Now, sitting here, with the white-duveted world stretched far before me, the sky violet and the air – some of the cleanest air in the whole world – lightly scented with pine, I’d actually forgotten some of the grumbles I’d been planning to offload. The world was so silent, all I could hear was my own breath, and the soft crunch of the snow beneath me when I pushed out my legs. I couldn’t even hear many of my thoughts, which was nice, it was like they’d drifted away, snowflakes picked up by the breeze.

‘Hey, Dad, how’s home?’

‘Home is home,’ he replied. ‘How are you? How’s my coat?’

‘Your coat is wonderful,’ I said. It was around me now, actually, over my snowsuit, as the temperature had dropped again and was now at a late-November minus eleven degrees. ‘Thank you for letting me bring it.’

‘You can take it on all your future adventures. How are you coping?’

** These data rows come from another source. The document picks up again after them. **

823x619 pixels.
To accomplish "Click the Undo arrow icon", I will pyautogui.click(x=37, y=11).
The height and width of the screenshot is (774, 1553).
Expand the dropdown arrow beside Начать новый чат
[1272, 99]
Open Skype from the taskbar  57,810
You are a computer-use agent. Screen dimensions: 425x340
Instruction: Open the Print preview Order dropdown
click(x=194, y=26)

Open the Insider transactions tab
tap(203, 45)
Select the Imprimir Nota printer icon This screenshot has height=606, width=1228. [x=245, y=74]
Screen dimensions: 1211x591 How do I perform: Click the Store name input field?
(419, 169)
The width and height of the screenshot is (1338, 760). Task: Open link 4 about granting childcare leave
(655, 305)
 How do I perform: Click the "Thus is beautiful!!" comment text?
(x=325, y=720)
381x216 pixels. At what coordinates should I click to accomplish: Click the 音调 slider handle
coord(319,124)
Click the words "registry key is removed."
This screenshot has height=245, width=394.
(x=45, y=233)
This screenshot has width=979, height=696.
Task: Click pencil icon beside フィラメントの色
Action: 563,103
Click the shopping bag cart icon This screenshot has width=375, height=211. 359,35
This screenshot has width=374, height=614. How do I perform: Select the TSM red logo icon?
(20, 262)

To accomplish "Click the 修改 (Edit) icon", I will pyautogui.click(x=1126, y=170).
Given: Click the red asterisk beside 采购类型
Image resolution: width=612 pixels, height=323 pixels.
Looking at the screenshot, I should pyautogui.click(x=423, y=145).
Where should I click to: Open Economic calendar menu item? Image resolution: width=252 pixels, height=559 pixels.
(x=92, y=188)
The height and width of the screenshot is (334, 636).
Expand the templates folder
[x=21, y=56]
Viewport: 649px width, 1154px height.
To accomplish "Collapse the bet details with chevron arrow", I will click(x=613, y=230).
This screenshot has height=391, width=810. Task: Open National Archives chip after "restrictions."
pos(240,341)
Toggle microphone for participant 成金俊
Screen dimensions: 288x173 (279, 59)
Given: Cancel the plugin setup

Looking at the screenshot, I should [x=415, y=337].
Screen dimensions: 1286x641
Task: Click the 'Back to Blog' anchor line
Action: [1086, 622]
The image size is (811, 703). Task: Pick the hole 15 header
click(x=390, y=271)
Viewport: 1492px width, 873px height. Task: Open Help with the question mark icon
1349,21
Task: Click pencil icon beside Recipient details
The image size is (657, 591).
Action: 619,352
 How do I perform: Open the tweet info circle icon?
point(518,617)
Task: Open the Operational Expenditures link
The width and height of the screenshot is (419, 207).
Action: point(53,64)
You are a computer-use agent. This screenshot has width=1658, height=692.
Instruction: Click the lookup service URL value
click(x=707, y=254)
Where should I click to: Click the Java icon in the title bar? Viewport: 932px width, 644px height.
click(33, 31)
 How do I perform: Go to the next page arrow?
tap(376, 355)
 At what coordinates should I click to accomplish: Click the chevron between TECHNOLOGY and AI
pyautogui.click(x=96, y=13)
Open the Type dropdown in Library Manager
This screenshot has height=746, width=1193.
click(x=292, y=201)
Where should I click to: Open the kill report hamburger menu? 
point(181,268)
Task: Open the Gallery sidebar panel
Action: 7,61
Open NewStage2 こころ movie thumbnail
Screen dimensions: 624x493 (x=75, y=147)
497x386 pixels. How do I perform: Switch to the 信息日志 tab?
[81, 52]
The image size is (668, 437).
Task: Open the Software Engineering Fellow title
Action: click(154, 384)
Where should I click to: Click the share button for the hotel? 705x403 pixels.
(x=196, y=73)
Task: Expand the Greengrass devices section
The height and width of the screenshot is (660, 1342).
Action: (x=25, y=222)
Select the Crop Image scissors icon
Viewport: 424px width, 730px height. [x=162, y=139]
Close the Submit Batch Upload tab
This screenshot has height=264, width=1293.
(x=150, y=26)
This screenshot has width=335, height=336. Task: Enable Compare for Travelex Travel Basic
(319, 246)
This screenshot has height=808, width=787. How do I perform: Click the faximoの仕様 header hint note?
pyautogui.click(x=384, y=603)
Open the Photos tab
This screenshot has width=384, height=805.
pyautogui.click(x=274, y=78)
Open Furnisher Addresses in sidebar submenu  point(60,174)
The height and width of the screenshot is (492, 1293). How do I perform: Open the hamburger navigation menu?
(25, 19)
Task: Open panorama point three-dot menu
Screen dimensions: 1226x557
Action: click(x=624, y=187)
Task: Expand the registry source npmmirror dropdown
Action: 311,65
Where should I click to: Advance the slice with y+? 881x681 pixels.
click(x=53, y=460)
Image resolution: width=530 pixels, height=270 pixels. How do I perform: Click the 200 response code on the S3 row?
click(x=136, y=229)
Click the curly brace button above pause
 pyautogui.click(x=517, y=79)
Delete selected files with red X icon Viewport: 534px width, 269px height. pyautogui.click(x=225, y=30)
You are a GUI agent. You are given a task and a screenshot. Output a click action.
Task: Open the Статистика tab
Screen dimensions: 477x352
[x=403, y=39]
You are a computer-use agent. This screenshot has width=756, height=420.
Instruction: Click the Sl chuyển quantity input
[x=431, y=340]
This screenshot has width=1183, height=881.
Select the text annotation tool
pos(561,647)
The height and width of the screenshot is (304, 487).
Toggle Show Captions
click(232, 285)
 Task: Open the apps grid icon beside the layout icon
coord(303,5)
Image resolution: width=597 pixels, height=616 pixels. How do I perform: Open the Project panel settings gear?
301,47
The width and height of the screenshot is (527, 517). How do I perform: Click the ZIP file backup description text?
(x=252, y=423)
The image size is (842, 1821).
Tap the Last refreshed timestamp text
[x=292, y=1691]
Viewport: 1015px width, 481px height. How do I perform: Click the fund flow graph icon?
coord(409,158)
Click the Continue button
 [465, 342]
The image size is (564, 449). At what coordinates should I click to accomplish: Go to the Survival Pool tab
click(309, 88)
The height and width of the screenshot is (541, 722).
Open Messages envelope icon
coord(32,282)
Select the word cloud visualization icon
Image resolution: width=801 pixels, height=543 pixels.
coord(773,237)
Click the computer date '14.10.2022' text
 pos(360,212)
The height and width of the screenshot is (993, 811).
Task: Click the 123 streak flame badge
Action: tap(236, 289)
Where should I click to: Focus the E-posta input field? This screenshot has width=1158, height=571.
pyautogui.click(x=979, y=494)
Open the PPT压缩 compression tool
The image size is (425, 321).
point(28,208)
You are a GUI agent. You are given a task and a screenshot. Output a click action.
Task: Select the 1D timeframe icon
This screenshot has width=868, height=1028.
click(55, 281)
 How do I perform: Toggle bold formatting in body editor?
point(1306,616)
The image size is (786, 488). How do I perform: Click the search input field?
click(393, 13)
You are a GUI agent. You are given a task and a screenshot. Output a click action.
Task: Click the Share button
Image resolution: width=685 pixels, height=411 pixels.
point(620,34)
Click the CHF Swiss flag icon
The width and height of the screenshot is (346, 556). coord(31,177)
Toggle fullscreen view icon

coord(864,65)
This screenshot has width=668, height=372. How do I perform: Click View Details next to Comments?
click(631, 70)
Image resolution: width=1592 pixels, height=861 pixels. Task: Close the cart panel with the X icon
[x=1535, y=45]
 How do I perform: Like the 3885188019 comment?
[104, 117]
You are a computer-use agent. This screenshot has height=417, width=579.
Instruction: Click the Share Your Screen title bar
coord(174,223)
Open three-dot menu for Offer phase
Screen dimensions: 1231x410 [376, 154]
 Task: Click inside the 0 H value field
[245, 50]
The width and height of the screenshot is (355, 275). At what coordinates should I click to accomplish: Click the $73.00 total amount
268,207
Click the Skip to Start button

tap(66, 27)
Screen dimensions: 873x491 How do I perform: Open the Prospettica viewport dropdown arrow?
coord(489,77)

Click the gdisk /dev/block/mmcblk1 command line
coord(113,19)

‘I’m OK … well, actually, I’m not very good at all this,’ I confessed. ‘I still haven’t led a snowmobile trip, and I don’t feel like I have the natural gung-ho that the other guides, thateverybody, else has here. But!’ I added, chirping up. ‘It’s now only four weeks until Christmas, so not long to go!’

Dad was quiet for a minute. ‘Please don’t wish your life away,’ he said. ‘Enjoy yourself out there.’

‘I am,’ I said quickly, feeling bad. ‘I love Lapland. It’s just … you know I don’t cope well with the Christmas stuff—’

‘Any more,’ he interrupted.

‘—Any more. So I’m just trying to make it to that point, that’s all.’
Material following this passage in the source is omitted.